Однажды к вечеру родственники куда-то рассосались, и я, в надежде, что они не появятся допоздна, готовилась к игрищам до полного упада. Но за дверью раздался знакомый шаг с подволоком и последующим тупым бухом, и Александра Ивановна появилась — в очках, вперённых в телепрограмму: «Ох, сегодня постановка сильная! Не ходи на шалогу-то, давай культурно поглядим». Я любила смотреть с ней, то есть на неё, всё что угодно, даже киножурнал «Новости строительства», но «шалога» звала властно и прельстительно. И, настроив телевизор, к которому Александра Ивановна прикасаться самостоятельно отказалась раз и навсегда («Ты что! Такую вещь я своими початками трогать стану!» — она и здесь была поразительно точна: негнущиеся тёмно-матовые пальцы действительно походили на молодые камышовые початки), я рванула со всех ног на гульбище.
Заскочить домой без зова меня могло заставить лишь одно обстоятельство — жажда, которая набегивалась до наждачного иссыхания слизистой. На кухне воды в ведре не оказалось, но тащиться за ней на колонку охоты, знамо дело, не возникло, а в комнате всегда стоял графин с ненавистной кипячёной. Пыша игровым жаром, я распахнула дверь и машинально чикнула выключатель, подставив средний палец. Я совершенно забыла про Александру Ивановну и её культурный досуг и даже немножко отпрянула, наткнувшись на её фигуру на стуле. Она повернула ко мне снизу лицо, залитое слезами. Всё так же автоматически, пуще всего боясь переключиться от ждущего меня продолжения дворового радения, я связала её слезы с «постановкой» и сунулась взглядом в чёрно-белый невеликий глаз «Рекорда». Напрочь забыв десятки премьер и презентаций, я запомнила навсегда название того фильма, наверное, потому, что никогда не видела Александру Ивановну плачущей.
Это была «Наймичка» — надрывная оперная версия шевченковской «Катерины» — соответственно на украинском языке.

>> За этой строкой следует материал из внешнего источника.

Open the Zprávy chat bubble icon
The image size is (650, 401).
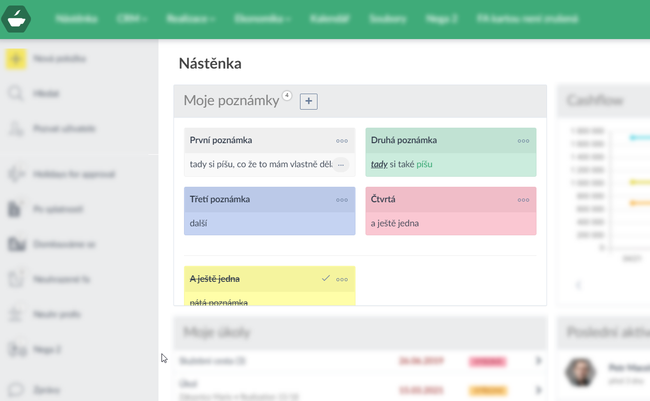[16, 389]
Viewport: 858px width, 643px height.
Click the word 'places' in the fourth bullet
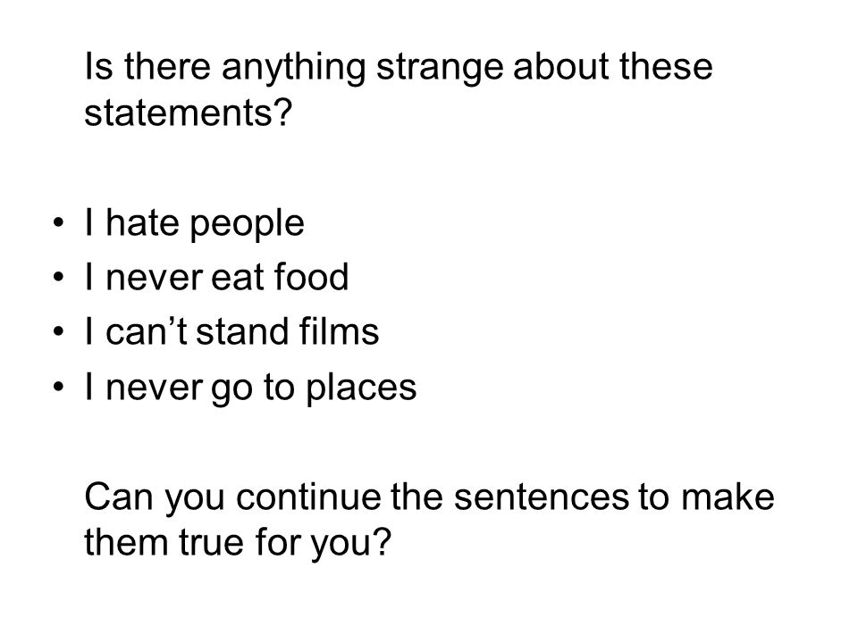(361, 388)
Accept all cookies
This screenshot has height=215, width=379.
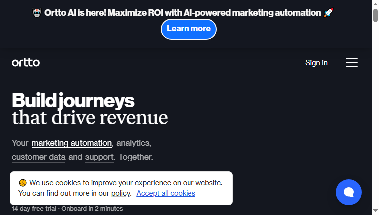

Я невольно подала расстроенной зрительнице стакан, которым напоить пустыню моего рта всё равно было невозможно, а сама припала к горлышку графина, озадаченно косясь на Александру Ивановну. «Это вся моя жизнь! — повторяла она, пытаясь не выпустить стеклянный цилиндр из кипарисовых «невладающих» рук. — Вся жизнь, вся колотыра моя проклятущая!» Стакан выскользнул… Она не заметила. А я, пень пнём, растеряв хмельное возбуждение, повторяла неизобретательно: «Александра Ивановна, не плачьте… Не надо плакать…» Как будто трагический человек, испытывая катарсис, волен сам в себе.